Once you entered your full card details (incl. CVV), they made a large unauthorized debit—typically via online merchants or crypto platforms.
Further Social Engineering
- Some scammers escalate by calling victims, pretending to be:
- Courier customer service.
- Bank fraud department.
- SAPS or SARS, claiming illegal packages.
- Victims are pressured to “verify” their ID, location, or OTPs — giving more access.
🔎 Example:
“This is Sergeant Dlamini of the SAPS. A parcel in your name from Dubai contains narcotics. We need you to verify your identity and pay a clearance fee now or face arrest.”
How to combat BEC Scams
Courier companies and businesses can take the following steps to reduce fraud:
1. Never trust emails alone
- Always confirm changes to delivery addresses or recipient names using a secondary method (e.g., phone call to a known number).
- Use email authentication tools like SPF, DKIM, and DMARC to reduce spoofing.
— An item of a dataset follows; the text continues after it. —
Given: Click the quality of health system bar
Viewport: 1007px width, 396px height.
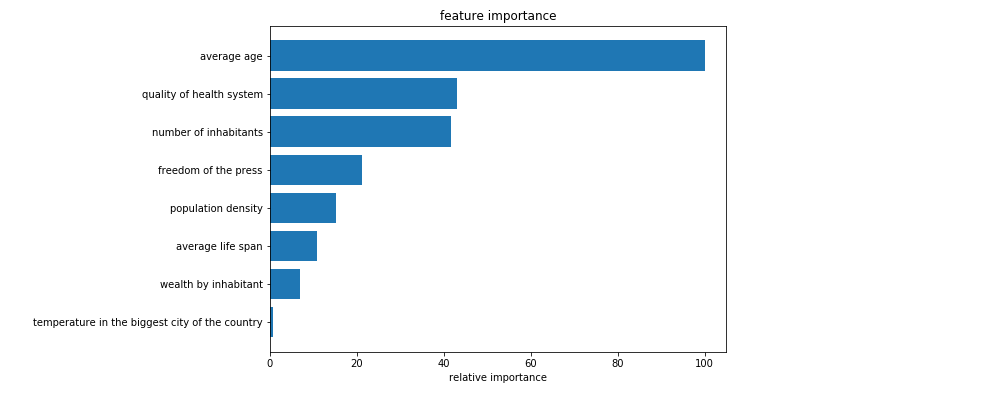Looking at the screenshot, I should 363,94.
SPF (Sender Policy Framework)
- What it does:
SPF specifies which mail servers are allowed to send email on behalf of your domain. - How it works:
When an email is received, the recipient’s mail server checks the SPF record (published in your domain’s DNS (Domain Name System)) to see if the sending server is authorized. If not, the email can be flagged or rejected.
DKIM (DomainKeys Identified Mail)
- What it does:
DKIM adds a digital signature to every outgoing email. This signature is tied to your domain and ensures the email was not tampered with during transit. - How it works:
The receiving server uses your public DKIM key (stored in DNS) to verify the email’s signature. If the contents or headers were altered, the signature will not match, and the email will fail DKIM.
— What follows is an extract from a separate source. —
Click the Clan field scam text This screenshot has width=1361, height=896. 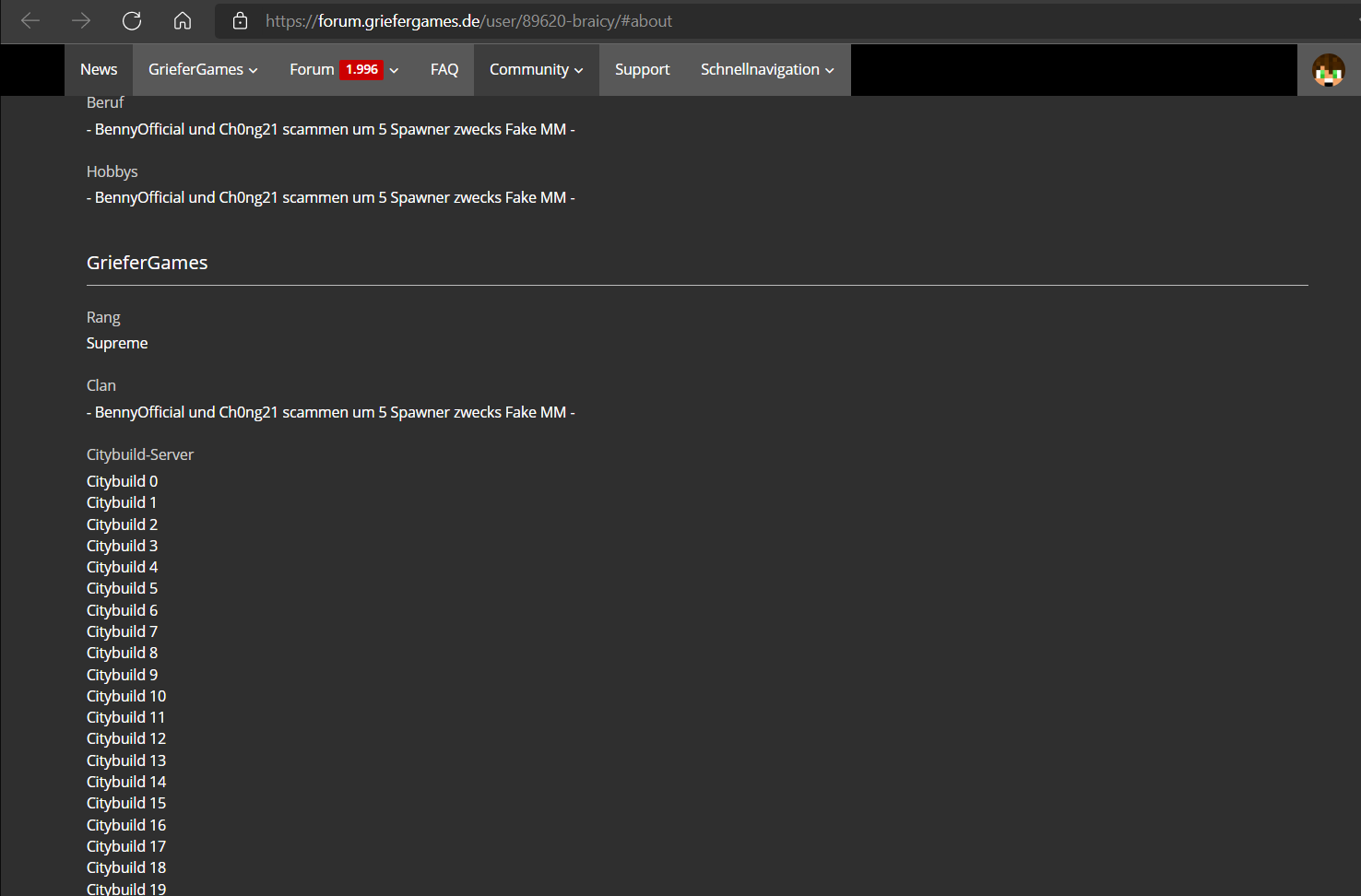(331, 412)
DMARC (Domain-based Message Authentication, Reporting & Conformance)
- What it does:
DMARC tells receiving mail servers what to do if an email fails SPF or DKIM (e.g., reject it, quarantine it, or allow it), and it allows domain owners to receive reports on fraudulent activity. - How it works:
You create a DMARC policy (published in DNS) that says, for example:
“If an email fails SPF and/or DKIM, reject it. And send me a report about it.”
2. Enforce strict ID and collection policies
- Only release parcels to the verified person on the waybill.
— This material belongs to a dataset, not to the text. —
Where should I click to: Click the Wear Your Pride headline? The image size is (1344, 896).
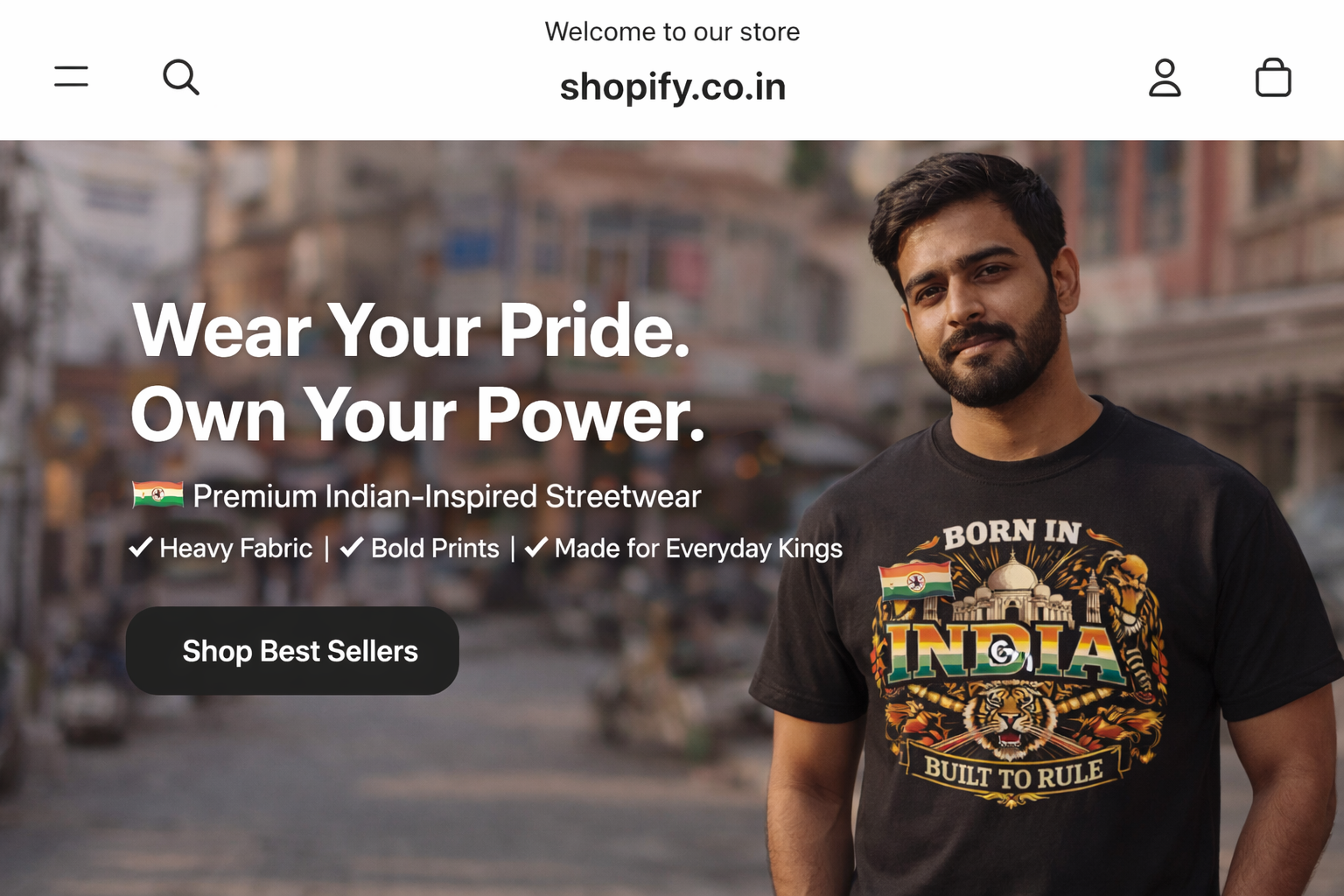[x=411, y=330]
- Record ID, take a photo, and require a one-time PIN (OTP) for collections.
3. Do not release goods on Proof of Payment alone
- Always wait for cleared funds in your bank account—especially over weekends or holidays.
- Use bank APIs or real-time payment systems where possible.
4. Train staff on red flags
- Last-minute address changes, rushed collections, or unusual customer behaviour should always raise suspicion.
- Staff should have authority to delay shipments pending verification.
5. Use secure tracking systems
- Offer a secure portal for tracking and update requests—do not rely solely on email or phone instructions.
As courier fraud becomes more sophisticated, businesses must move faster to stay ahead. That means smarter verification, tighter controls, and better staff training. If you’ve been a victim or have tips of your own, share them in the comments—awareness is the first step toward prevention.